At a moment when the world faces overwhelming security challenges – such as from China – currently developing new deadly pathogens for biowarfare and autonomous robots programmed to kill -- and authoritarian regimes that continue to threaten both their own populations and what they regard as their enemies -- denial and blindness carry serious risks.
If political discourse becomes so polarized that people can no longer recognize the nature of regimes that repress their own citizens and openly threaten the United States and the Free World, the problem is far larger than any single president. It becomes a crisis that can only be addressed when people step outside their partisan bubbles and confront reality as it truly is.

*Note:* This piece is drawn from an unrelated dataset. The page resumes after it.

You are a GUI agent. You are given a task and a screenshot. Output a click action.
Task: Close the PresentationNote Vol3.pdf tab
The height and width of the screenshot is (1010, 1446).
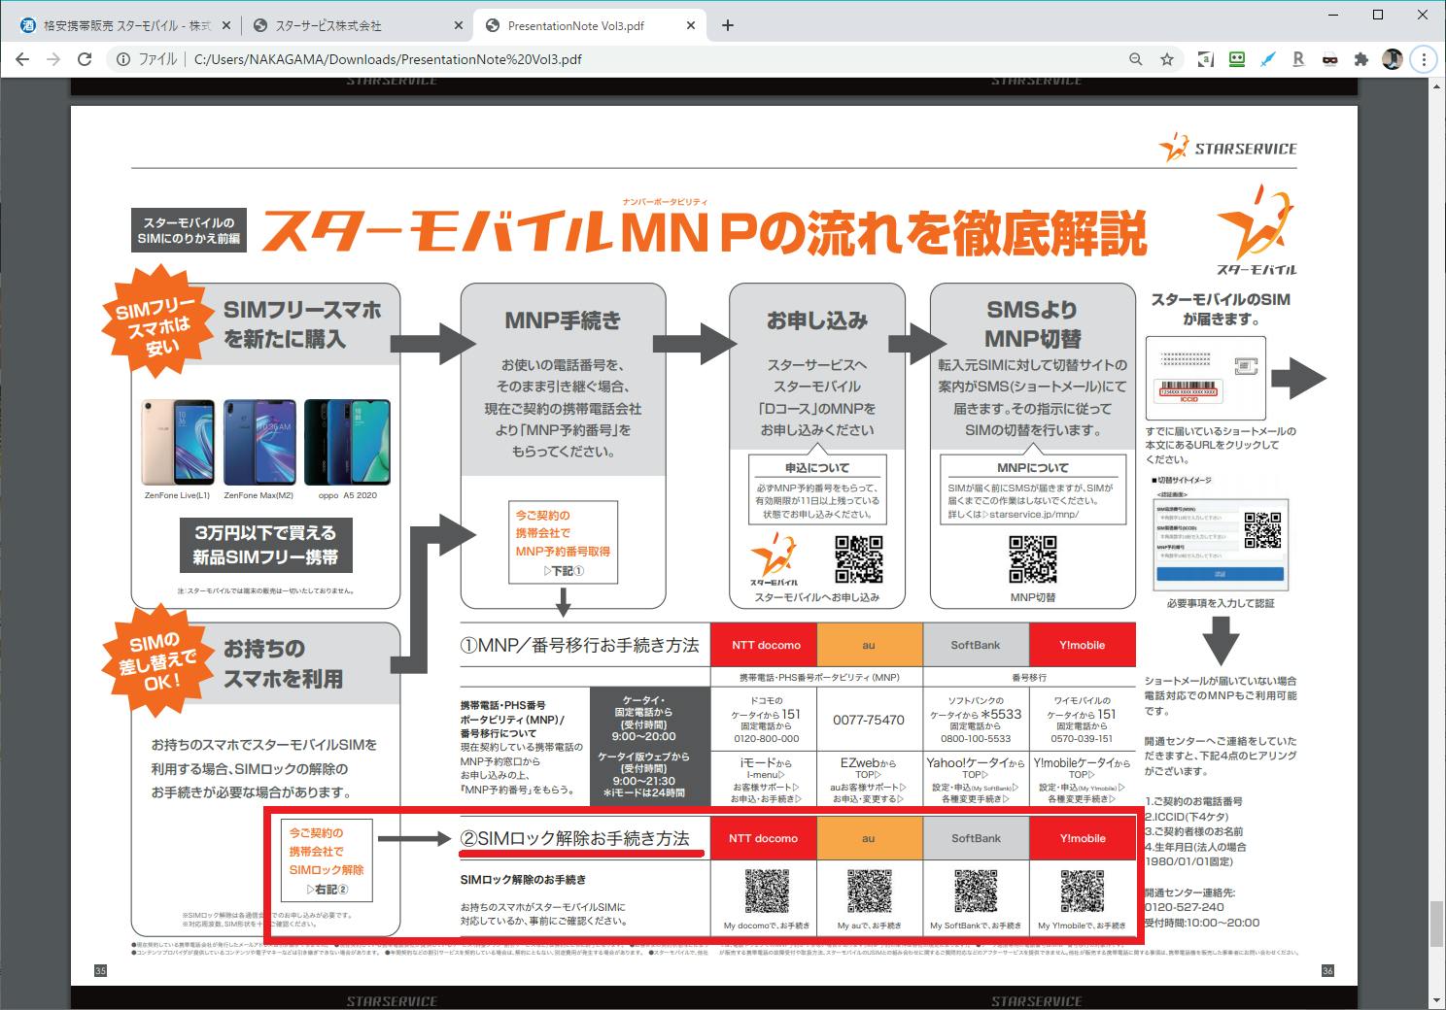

Iran's leaders have for decades chanted "Death to America" ("The Great Satan") and "Death to Israel" ("The Little Satan"), slogans that are not merely rhetorical flourishes but actual central elements of the regime's ideological identity. Yet, when Trump confronts this very regime, the focus shifts away from the Iranian regime's actions and instead centers entirely on condemning Trump himself. The atrocities committed by the regime fade into the background. Pictured: Iran's then Supreme Guide Ali Khamenei gives a speech on November 1, 2023, televised on Iran's Channel 1. (Image source: MEMRI)
If one steps back from the daily noise of partisan bickering and looks at the broader picture in the United States today, some media outlets and political figures appear so consumed by hostility toward the current president that they seem incapable of evaluating events rationally. Their reaction to almost anything he does appears automatic and reflexive. This situation, often described as "Trump Derangement Syndrome," has reached such an extreme level that at times these voices appear to be siding — whether intentionally or not — with America's enemies such as the Chinese Communist Party, or the Iranian regime, which, since its inception in 1979, has openly been at war with the United States and for decades has been described by American officials across both political parties as the world's leading state sponsor of terrorism 39 years in a row.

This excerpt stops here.